(GIVEN REQUEST)
Turn the data below into a numbered list with one line per item, omitting blank lines and any pictures.

(begin)

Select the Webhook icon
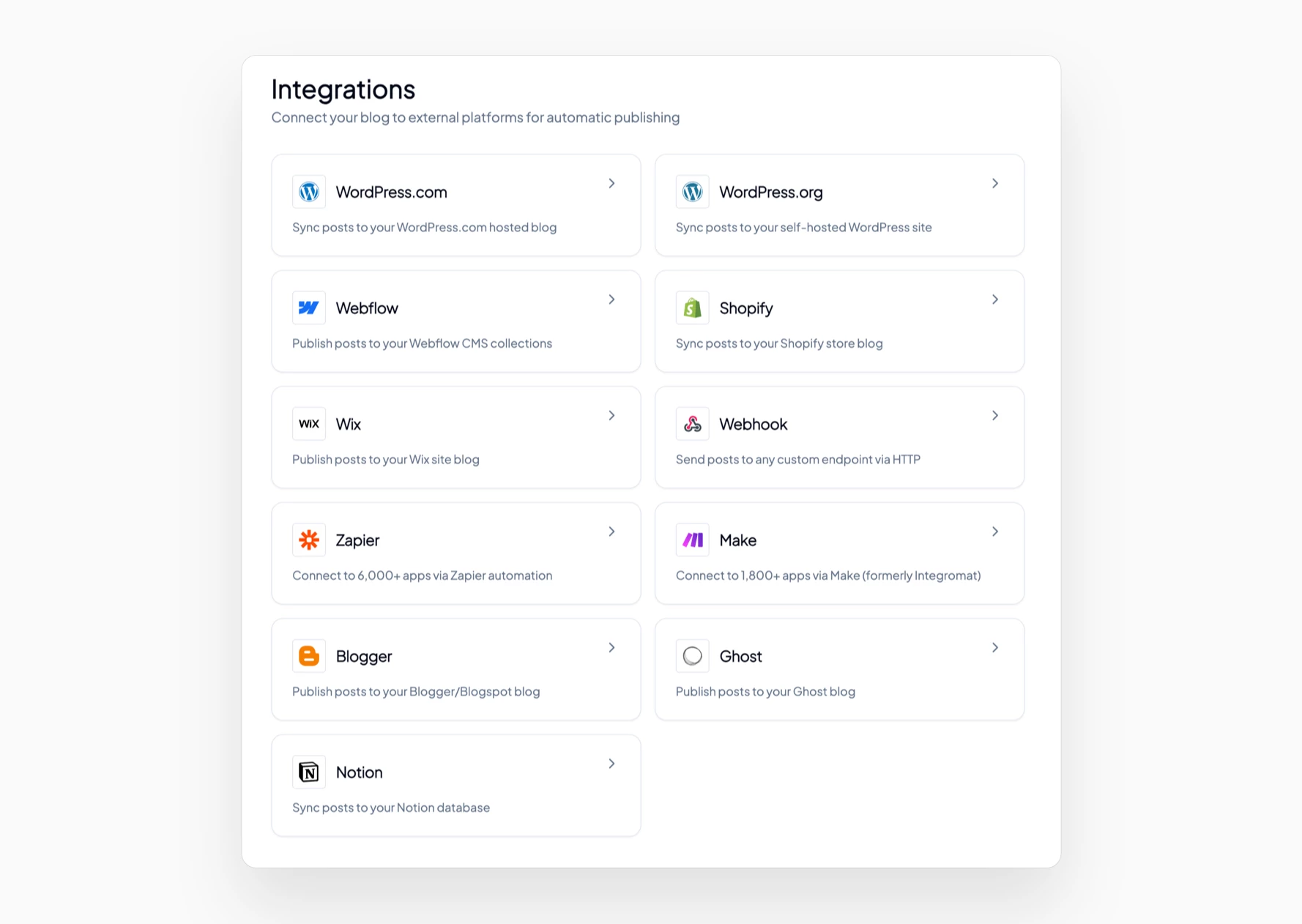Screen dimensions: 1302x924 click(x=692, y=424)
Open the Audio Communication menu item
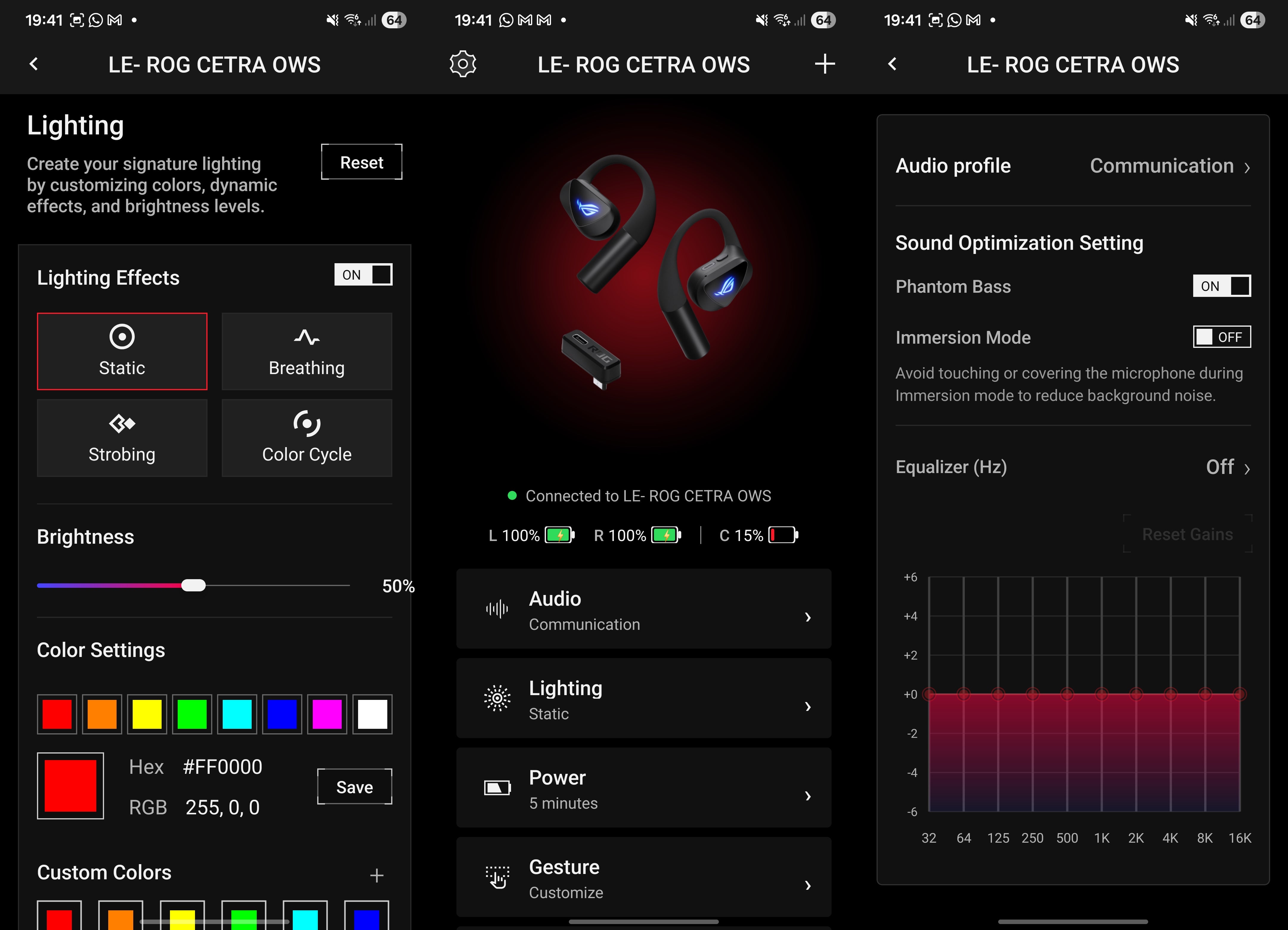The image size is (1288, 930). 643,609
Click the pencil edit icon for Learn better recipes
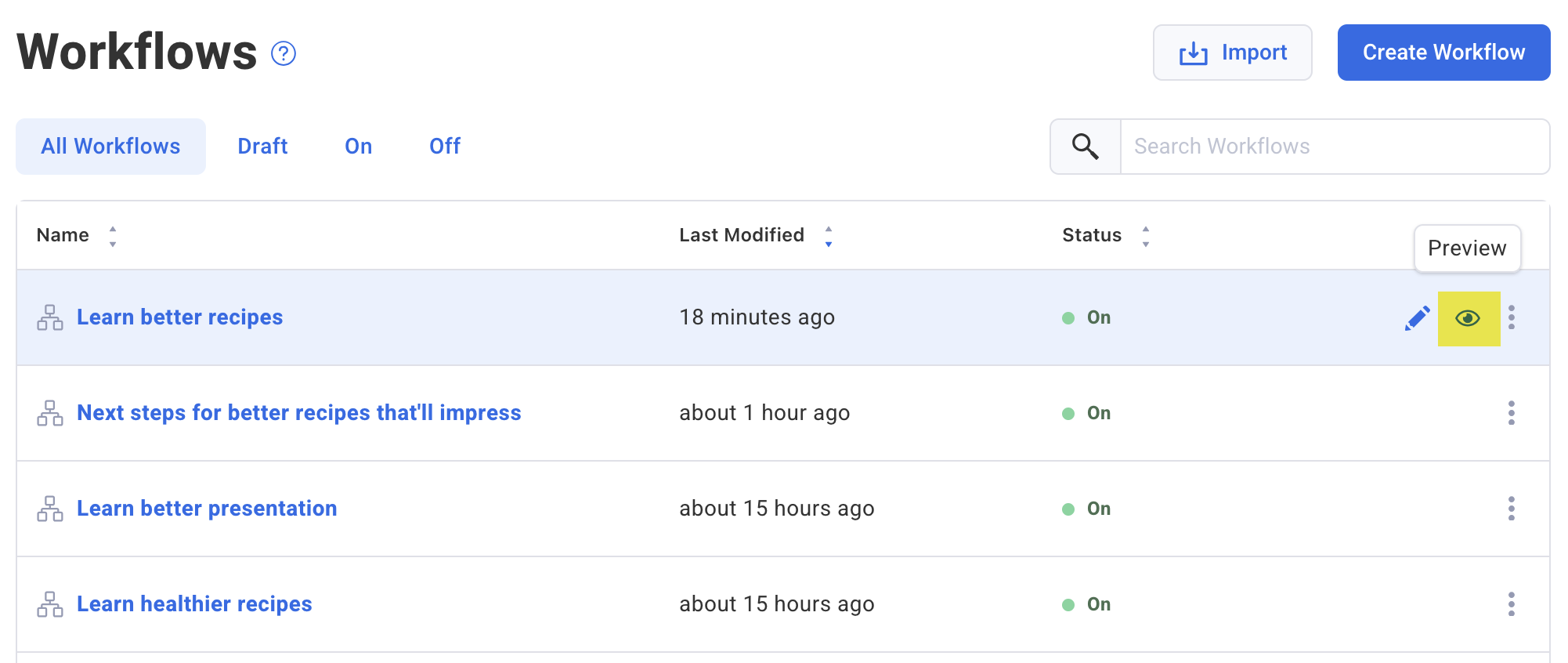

(end)

(TASK ANSWER)
1. Select the Webhook icon
2. Screen dimensions: 1302x924 click(x=692, y=424)
3. Open the Audio Communication menu item
4. The image size is (1288, 930). 643,609
5. Click the pencil edit icon for Learn better recipes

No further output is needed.